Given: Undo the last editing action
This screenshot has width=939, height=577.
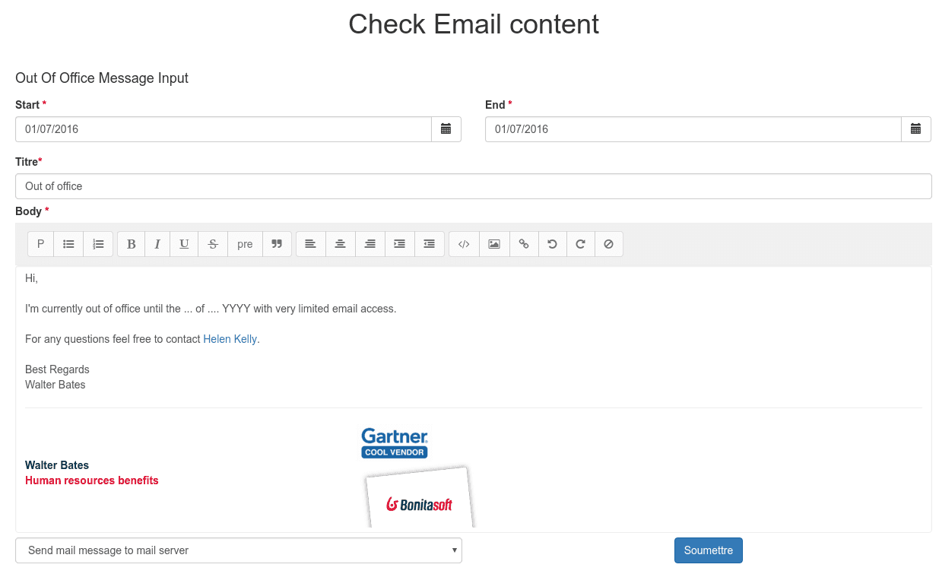Looking at the screenshot, I should (x=552, y=243).
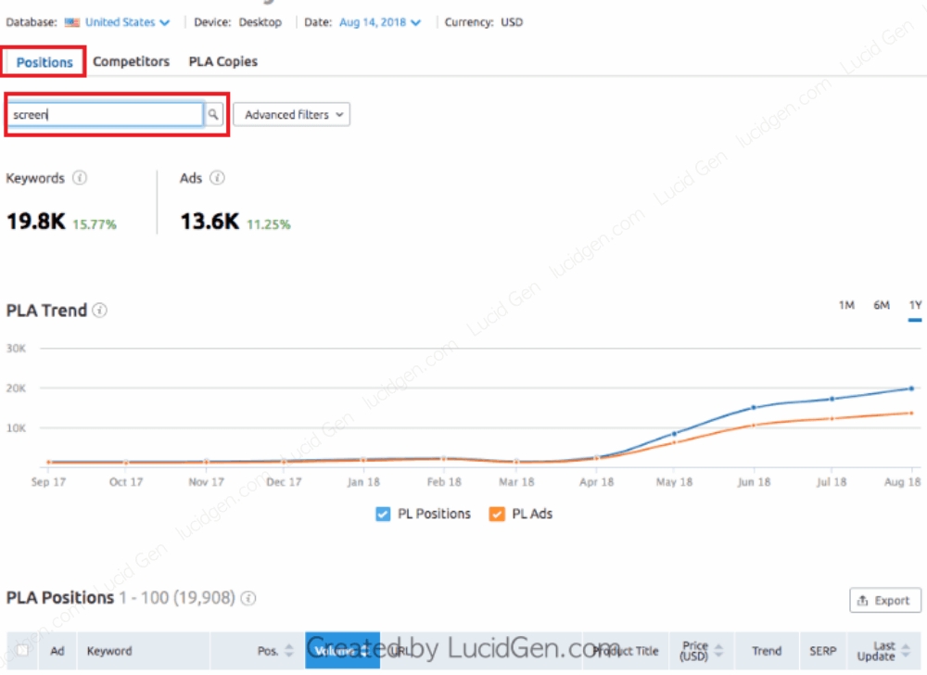927x675 pixels.
Task: Toggle the PL Ads legend checkbox
Action: tap(497, 514)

= The exercise =
Reproduce every one of the records above word for word, leaving out the pictures.

= Response to this exercise =
Given: Undo the last editing action
This screenshot has width=939, height=577.
Looking at the screenshot, I should (x=552, y=243).
927x675 pixels.
Task: Toggle the PL Ads legend checkbox
Action: tap(497, 514)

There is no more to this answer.